毫無疑問,基因編輯是當前最為火熱的一個研究領域。這篇文章解釋了時下最為歡迎的基因編輯工具 CRISPR 的工作機制,并解釋了單堿基編輯器的出現(xiàn)為何是基因編輯領域的一個突破。

而對于單堿基編輯器來說,脫氨基酶決定其安全性和適用范圍。最近,仇子龍及其團隊從一種比恐龍還要古老的寄生生物身上得到靈感,通過篩選多樣化的胞嘧啶脫氨基酶,構(gòu)建出一系列新的胞嘧啶堿基編輯器(CBEs),使其安全性和適用范圍得到了優(yōu)化和拓展。
 
撰文 | 程田林

  



寫在前面的話:DNA與基因


要了解基因編輯,需要對DNA與基因有充分的認識。我們裝修自己的房屋,需要有設計圖紙,根據(jù)圖紙來按部就班地完成裝修。形象一點而言,DNA就是人體的設計圖紙,人體怎樣搭建,全靠DNA指引。繪制房屋設計圖紙,最基本的便是兩種線條:直線,弧線;人體的設計圖紙DNA最基本的則是四種堿基:ATGC。房屋設計圖紙中,通過線條的組合,我們可以描繪出書房、廚房、臥室、餐廳等等;通過堿基的組合,我們可以設計出搭建人體所需要的各種蛋白質(zhì)及RNA,對應著蛋白質(zhì)及RNA的堿基組合便是基因;基因描繪的,其實就是人體的“書房”、“廚房”、“臥室”、“餐廳”等等。房屋設計圖紙出錯,我們可以通過橡皮或是修正液加以改正。基因出了錯,我們該如何改正?基因編輯工具就是負責修正基因的工具。為了改正房屋設計圖紙,我們希望能有更好用的橡皮或修正液,最好能安全無痕;我們不斷地開發(fā)優(yōu)化基因編輯工具,當然也是希望能安全無痕的改正出錯的基因。
 


一、CRISPR-Cas9系統(tǒng)的誕生


生物學研究可以看做是 “尋寶” 之旅,每名研究者都在尋找自己眼中的 “寶藏”。很多時候,預期的 “寶藏” 未能尋到,卻在不經(jīng)意間開啟了 “藏寶洞”。CRISPR-Cas9 系統(tǒng)的發(fā)現(xiàn)就是這樣的意外。
 
1987年,大阪大學的 Yoshizumi Ishino 及其同事正關注于大腸桿菌的iap基因,他們已經(jīng)完成了該基因的測序工作。按照莫諾&雅各布的乳糖操縱子理論,基因的上下游很可能有調(diào)控元件的存在(圖1A)。于是,Yoshizumi Ishino 也就順理成章地對iap基因的上下游序列進行了測序。
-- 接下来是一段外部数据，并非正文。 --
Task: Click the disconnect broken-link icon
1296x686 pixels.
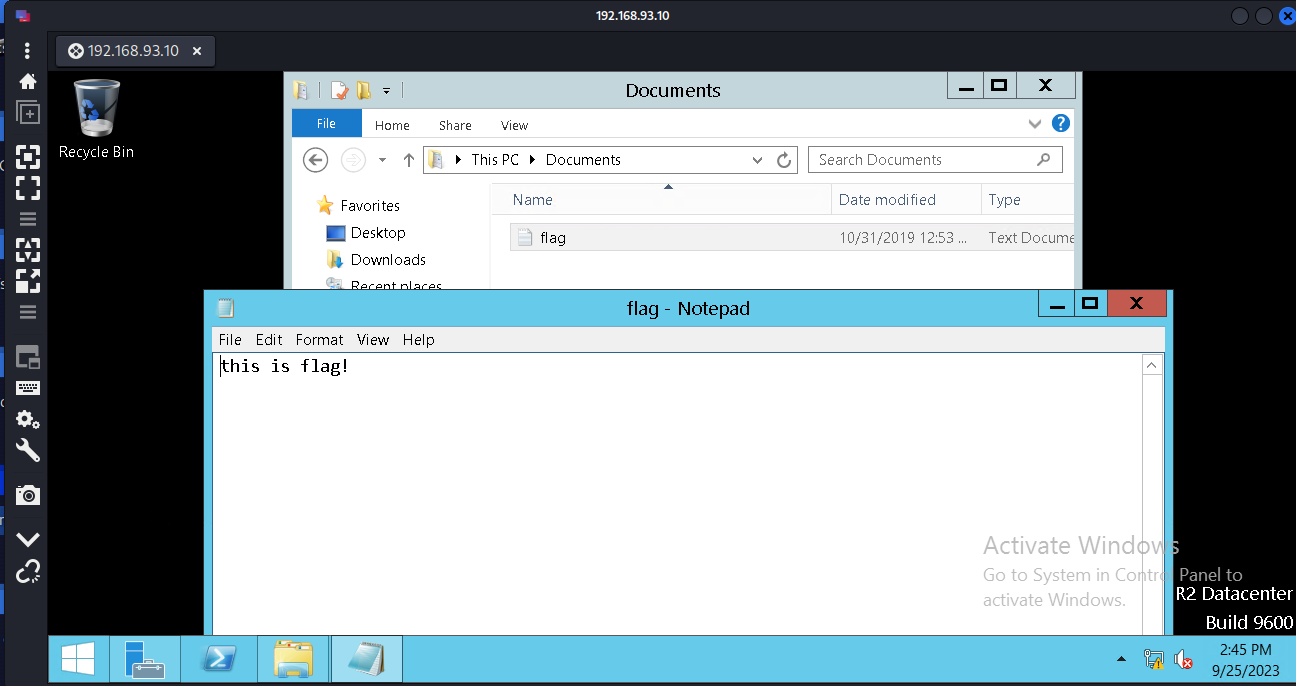Action: pyautogui.click(x=28, y=572)
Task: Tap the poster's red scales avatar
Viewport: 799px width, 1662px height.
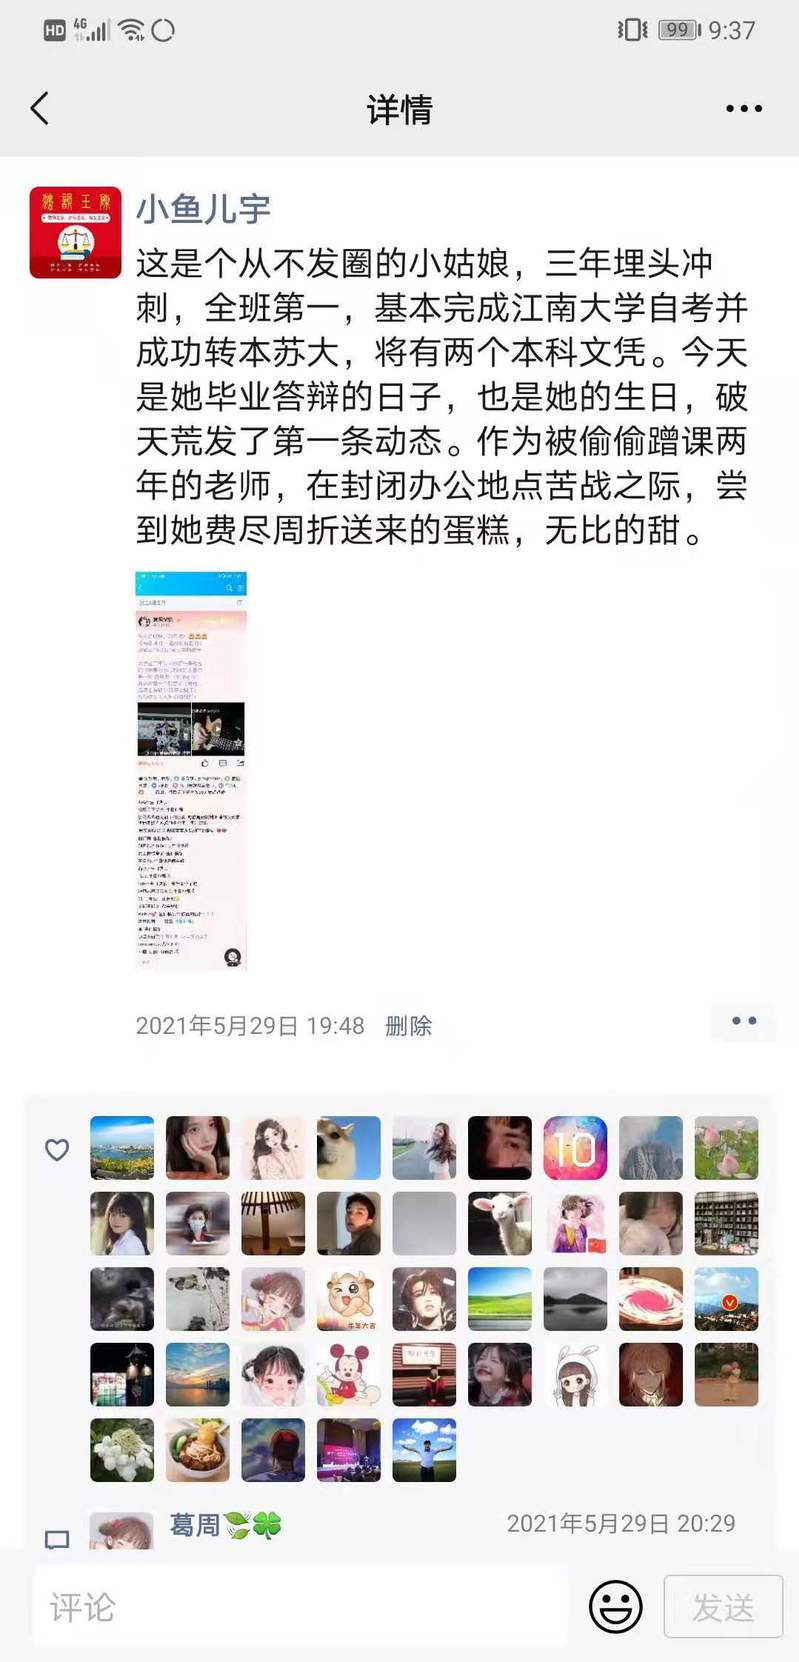Action: click(x=76, y=232)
只是,他們沒有尋找到預期的 “寶藏”——調(diào)控元件,而是發(fā)現(xiàn)了無法破解的密碼——五段重復的DNA序列。想象一下跨欄比賽的欄桿,研究者發(fā)現(xiàn)了五個欄桿(重復的DNA序列),欄桿之間是長度相同但序列不同的DNA片段(圖1B)。這種特征的序列是前無古人的,研究者很懵。當然,他們還是寫了文章,描述了這一奇怪的發(fā)現(xiàn),但沒人知道這意味著什么 [1]。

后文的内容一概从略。